I turned to one side, and thought of things trivial and frivolous. I turned to the other, and thought of things critical and grave (this is my tried and tested tactic for sleep induction). But no matter to which side I turned, I simply could not seem to get some sort of strange verse out my head. It wasn’t something that I’d picked up during the day. In fact, I’d never even heard it before. Yet no matter what I did, I couldn’t help but recite it over and over:

Its been some time
Since I did rhyme
For her or blog or book

So I rolled around, did my best to get it unstuck, but nothing worked. Frustrated and sleepy, I finally reached for my iPhone, charging on the nightstand beside the bed, and decided to write down the very verse which seemed to banish me to insomnia.

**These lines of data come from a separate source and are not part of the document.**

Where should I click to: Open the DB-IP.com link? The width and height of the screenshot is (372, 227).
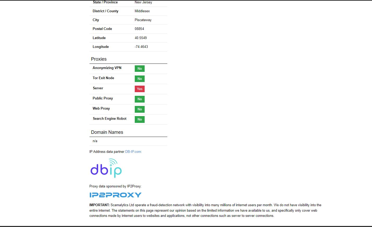(133, 152)
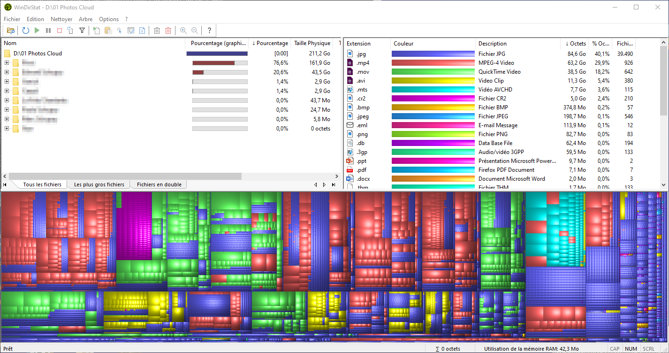Screen dimensions: 669x353
Task: Click the green play resume icon
Action: [x=37, y=31]
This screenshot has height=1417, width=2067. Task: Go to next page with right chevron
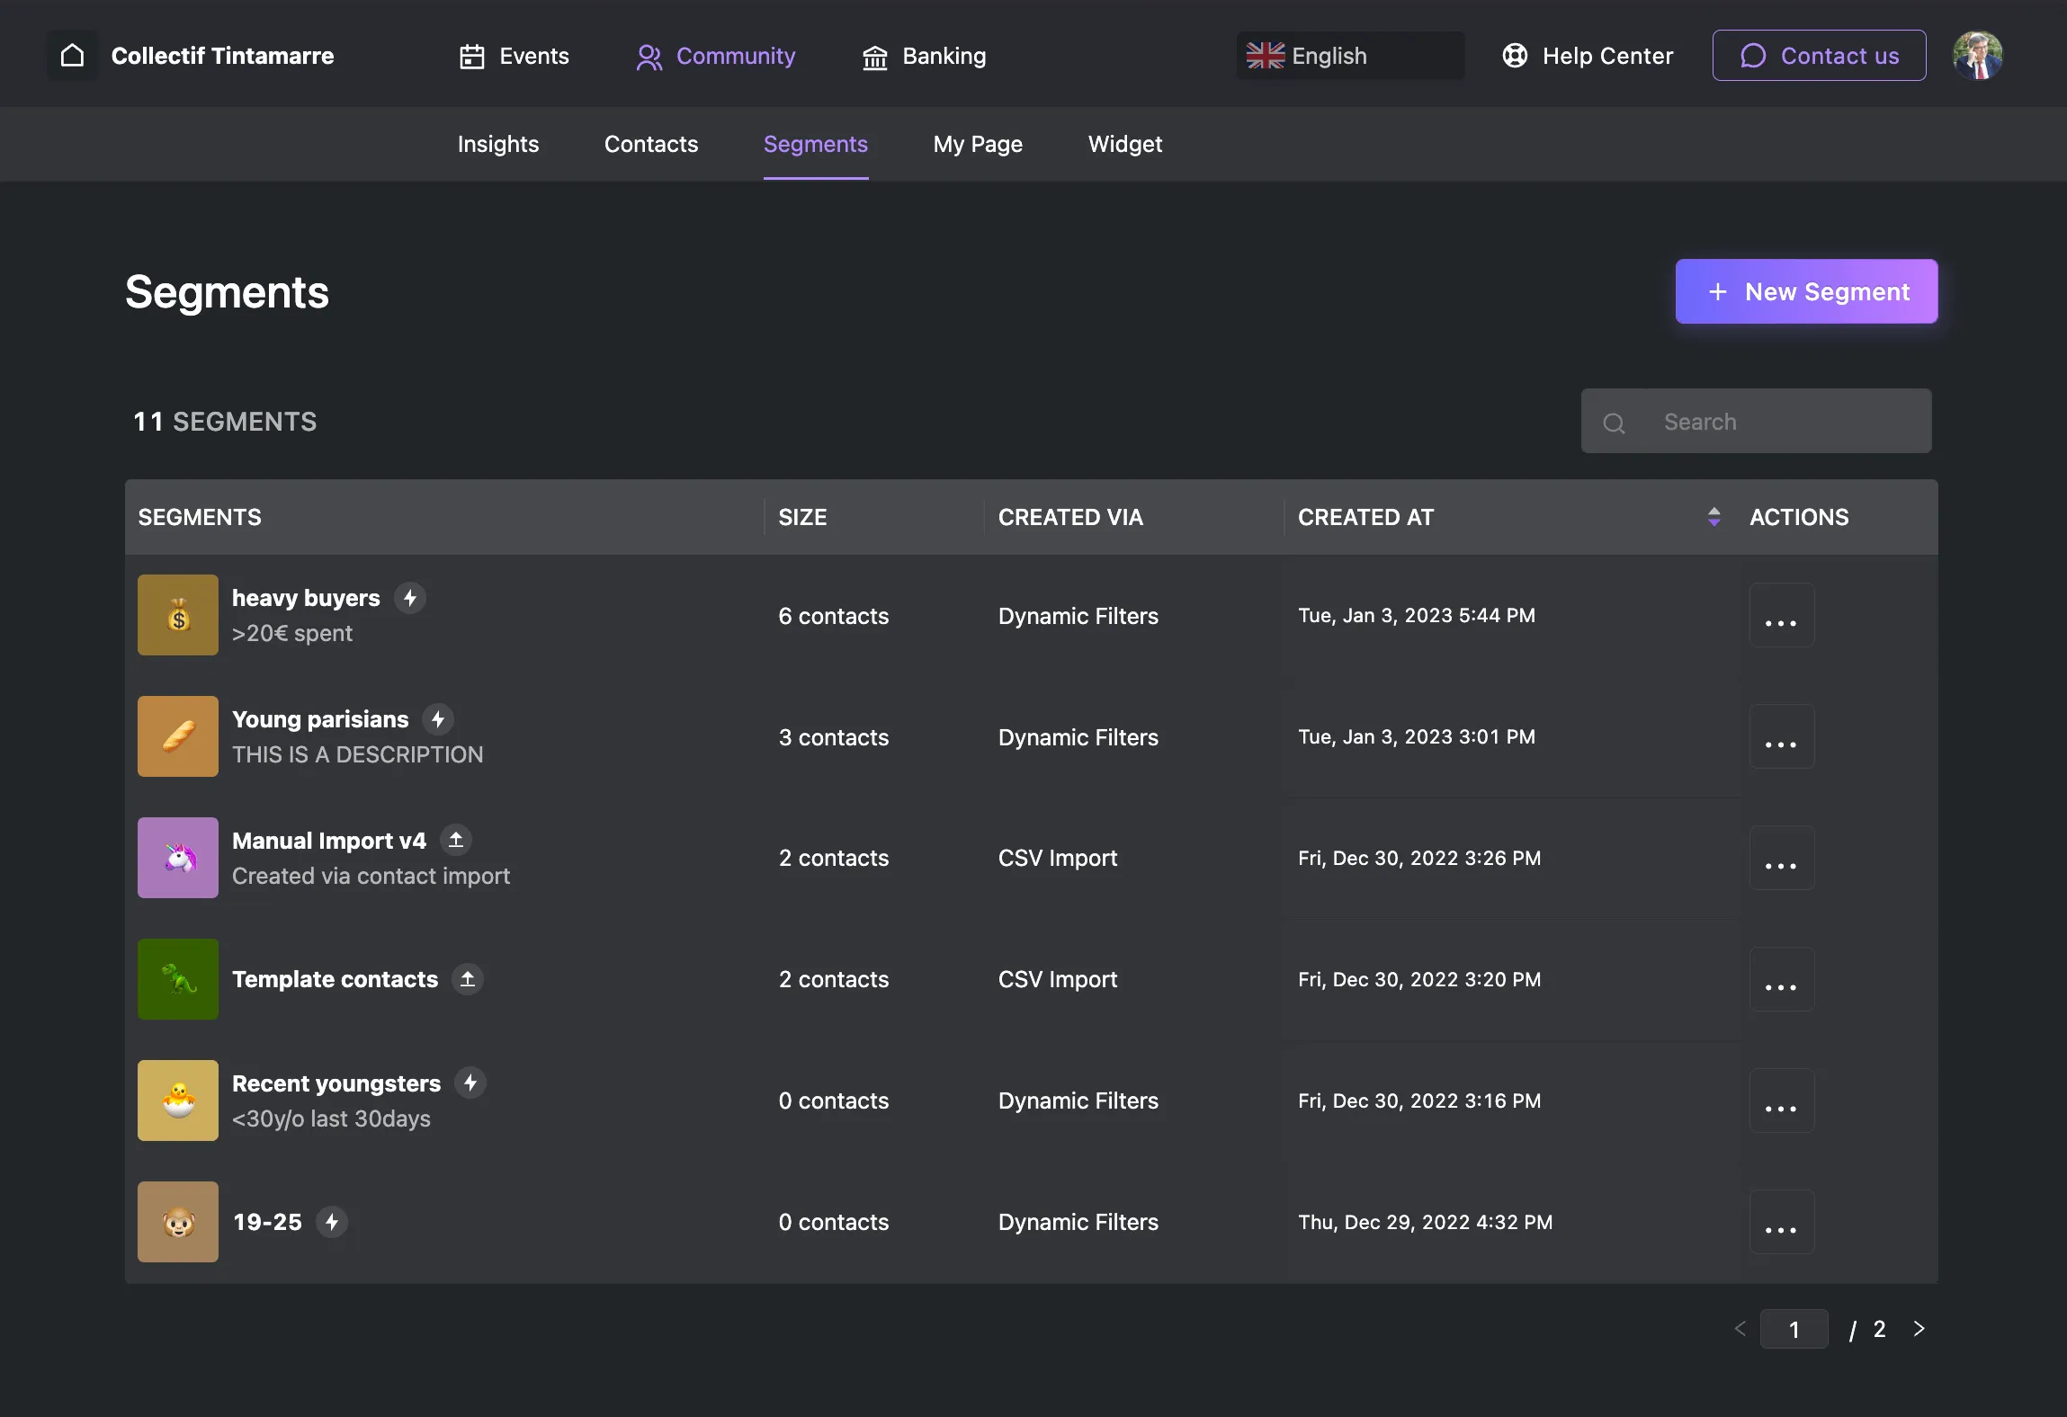tap(1919, 1329)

Except that when I finished writing the verse, I didn’t finish writing. I just kept writing, verse after verse. From out of nowhere.

Now, let me be the first to disclaim that this cadence ridden logorrhea is far from brilliant, or even poetic by any standard. But what’s of interest is that I have no idea where it came from, or why it chose to come out in verse. After doing some research, it turns out that the ridiculous manner in which I chose to express myself lacks any sort of name, other than tail-rhyme or “aabccb.” However, I was reassured to discover that this type of rhyming scheme is typically employed by satirists and those seeking a lively and humorous tone. My verses were neither satirical nor humorous, but, sure enough, they were mine. Alright, enough description, here it is:

Its been some time
Since I did rhyme
For her, or blog, or book
So I thought that I’d
Take time in stride
And give it another look

For here and now
Should be about how
I think and do and feel
But more and more
Like never before
I’m reinventing the wheel

For what is new
For me feels true
Again this theme’s explored
But for a minute
I feel what’s in it
I must try and record

The previous years
Have calmed my fears
About future and what’s to be
Yet that’s not enough
I still seek the stuff
That completes a complete me

What’s out there’s uncertain
And often a burden
But I take pride in the fact
That right now is right
And still worth the fight
Since its time you’ll never retract.

Now that you’ve read my peculiar midnight creation, you can take comfort in the fact that this exercise in lack of appropriate tone, meter, or subject matter has taught me one very important lesson: that I, in all senses of the word, am not a poet.